JDK-8309647 : [Vector API] Move Reduction outside loop when possible
  • Type: Enhancement
  • Component: hotspot
  • Sub-Component: compiler
  • Affected Version: 21
  • Priority: P4
  • Status: Open
  • Resolution: Unresolved
  • Submitted: 2023-06-08
  • Updated: 2023-06-13
The Version table provides details related to the release that this issue/RFE will be addressed.

Unresolved : Release in which this issue/RFE will be addressed.
Resolved: Release in which this issue/RFE has been resolved.
Fixed : Release in which this issue/RFE has been fixed. The release containing this fix may be available for download as an Early Access Release or a General Availability Release.

To download the current JDK release, click here.
Other
tbdUnresolved
Related Reports
Relates :  
Description
Do same as JDK-8302652 but for Vector API.

[~jrose] Sketched it like this:

From
int a = 0; for (…) { … a += v.reduceLanes(ADD) … }
to
vector<int> asplit = zeroes(); for (…) { ... asplit = asplit.add(v) … }; int a = asplit.reduceLanes(ADD);


I coded up concreate int-add-reduction example (dot-product).

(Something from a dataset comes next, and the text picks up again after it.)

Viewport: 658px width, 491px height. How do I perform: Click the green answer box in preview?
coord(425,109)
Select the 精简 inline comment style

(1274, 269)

./java -Xbatch -XX:CompileCommand=printcompilation,Test::* -XX:CompileCommand=exclude,Test::test00 -XX:UseAVX=2 -XX:CompileCommand=print,Test::test11 Test.java > txt1.txt

./java -Xbatch -XX:CompileCommand=printcompilation,Test::* -XX:CompileCommand=exclude,Test::test00 -XX:UseAVX=2 -XX:CompileCommand=print,Test::test12 Test.java > txt1.txt

grepping for "vector_reduction_int", we see that for test11 we have many reductions in the loop, whereas for test12 we only have 2 reductions in the whole compilation.
Comments
[~vlivanov] Mentioned that we could split the vector accumulators. This could apply here and also be an extension for JDK-8302652. We should run experiments to see if this is profitable. But it could drive down the latency of a loop. vacc = vzero; for (...) { vacc += v; } acc = reduce(acc) ==> vacc1 = vzero, ... vacc2 = vzero; for (...) { vacc1 += v1; vacc2 += v2; ... vaccn += vn; } acc =reduce(vacc1+vacc2+...+vaccn)
13-06-2023